-- Begin Text passage --

Well, 2 simultaneous drive fails: it has happened to me at two seperate occasions on the same Dell PE2650. I also complained to tech support that this was very strange, and that I did not trust the server anymore, and that there had to be a harware faillure in the Array or backplane .
But, apparantly you have to schedule a consistency check every week or so... if you do not do this there is a possibility that data on the RAID gets out of sync/corrupted (or something like that) and when a drive fails the subsequent rebuild will fail also. In my case the RAID then complained of 2 drive faillures, while the second drive would afterwards format and work normally (but I got it and almost everything inside the server replaced anyhow).
Maybe this happened to you also? Make sure you schedule the weekly check of the RAID!!!
After examining those things, you'll need to look at load balancing multiple servers. I personally prefer F5 for my load balancing, but they come with a hefty price tag (mid five figures). I've used Cisco, Foundry and F5 so far and I love the F5s. They're extremely extensible but you don't have to be a rocket scientist to get the basic functionality out of them. Dual methods of configuration (web and CLI) make it nice for the newbies and the seasoned professionals. It also helps that the CLI is a full Linux system, so you can write shell scripts to do all of your basic maintenance tasks.

-- End Text passage --

Written instruction 1: Gather every line of the rows that holds the string "Select". Case counts.

-- Begin Source data --

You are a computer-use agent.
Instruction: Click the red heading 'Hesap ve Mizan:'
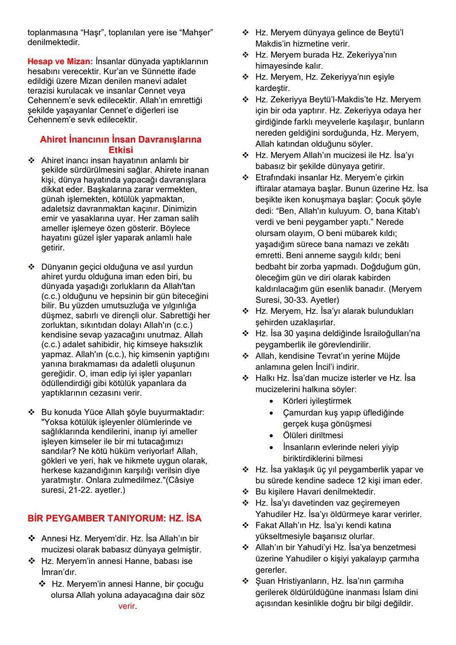(60, 62)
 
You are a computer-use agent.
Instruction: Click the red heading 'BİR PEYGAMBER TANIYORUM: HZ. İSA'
(114, 518)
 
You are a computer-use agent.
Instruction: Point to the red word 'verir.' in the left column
(127, 606)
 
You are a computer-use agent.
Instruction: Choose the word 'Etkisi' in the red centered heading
(120, 150)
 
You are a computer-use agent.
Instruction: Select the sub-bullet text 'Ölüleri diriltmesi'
(312, 435)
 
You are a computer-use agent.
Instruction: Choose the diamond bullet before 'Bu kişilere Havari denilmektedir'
(245, 492)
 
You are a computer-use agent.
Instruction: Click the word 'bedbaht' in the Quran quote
(271, 267)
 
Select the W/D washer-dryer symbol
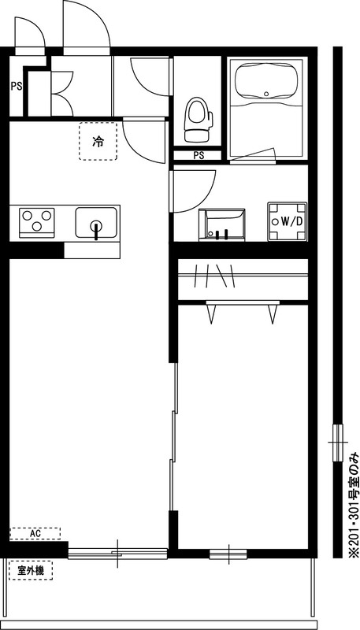288,221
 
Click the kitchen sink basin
96,222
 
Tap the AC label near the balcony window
35,533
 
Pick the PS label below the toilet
199,155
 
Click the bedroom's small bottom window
228,553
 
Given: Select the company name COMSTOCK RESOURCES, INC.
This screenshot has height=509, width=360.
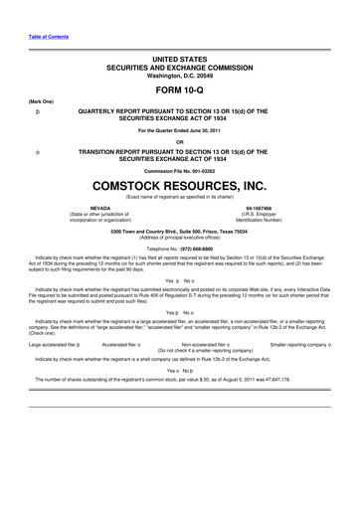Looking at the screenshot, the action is click(x=179, y=185).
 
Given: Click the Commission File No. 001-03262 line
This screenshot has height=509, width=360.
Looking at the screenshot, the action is click(x=179, y=169).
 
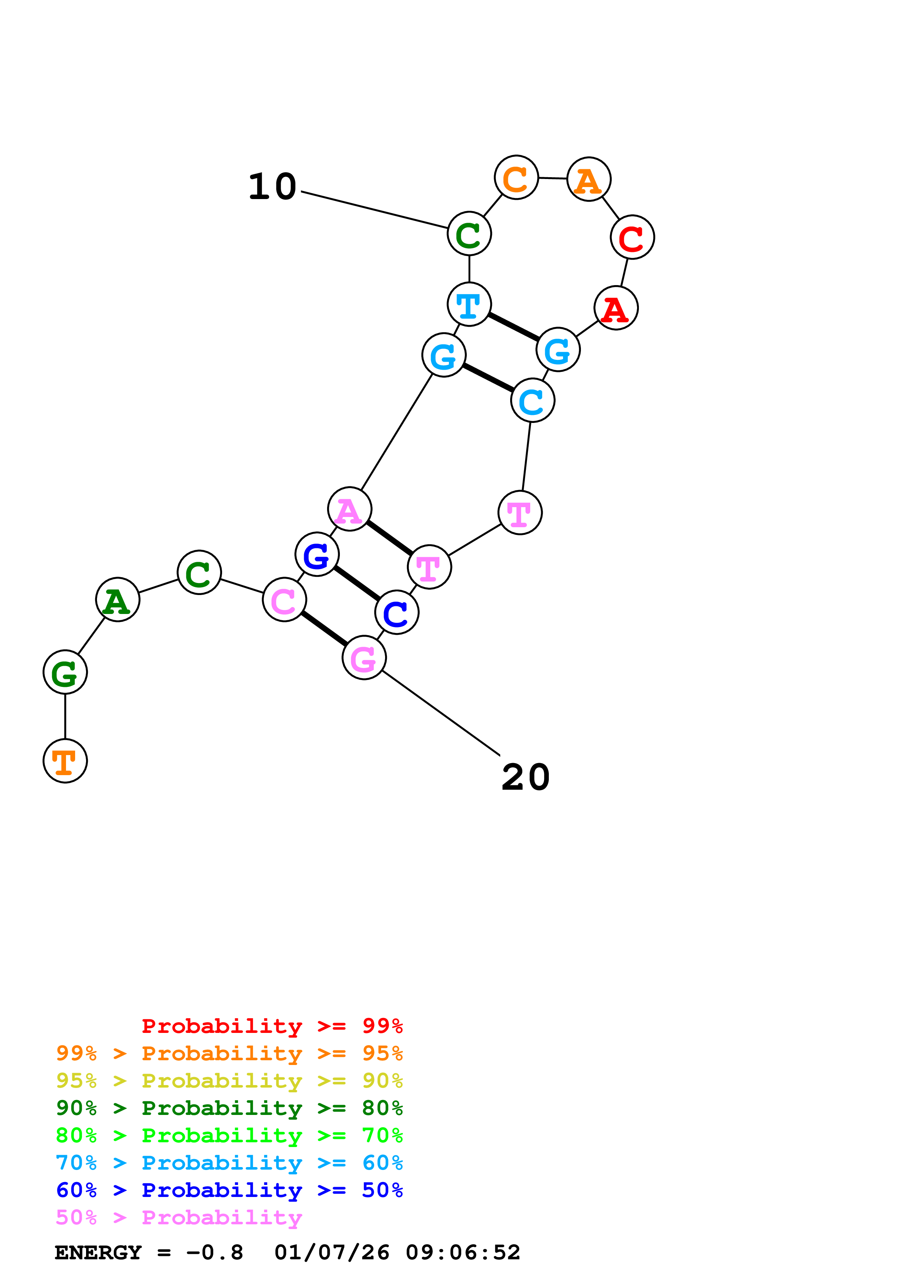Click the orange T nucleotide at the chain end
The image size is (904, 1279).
pyautogui.click(x=65, y=761)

-- End Source data --

Written instruction 2:
Answer these questions from the server hardware text.
(a) How often does the text say a consistency check on the RAID should be scheduled?
(b) Which three makers of load balancers has the writer used?
(c) What two methods of configuration do the F5s offer?

Exercise solution 1:
Instruction: Select the sub-bullet text 'Ölüleri diriltmesi'
Select the W/D washer-dryer symbol
Given: Select the company name COMSTOCK RESOURCES, INC.

Exercise solution 2:
(a) Every week or so.
(b) Cisco, Foundry and F5.
(c) Web and CLI.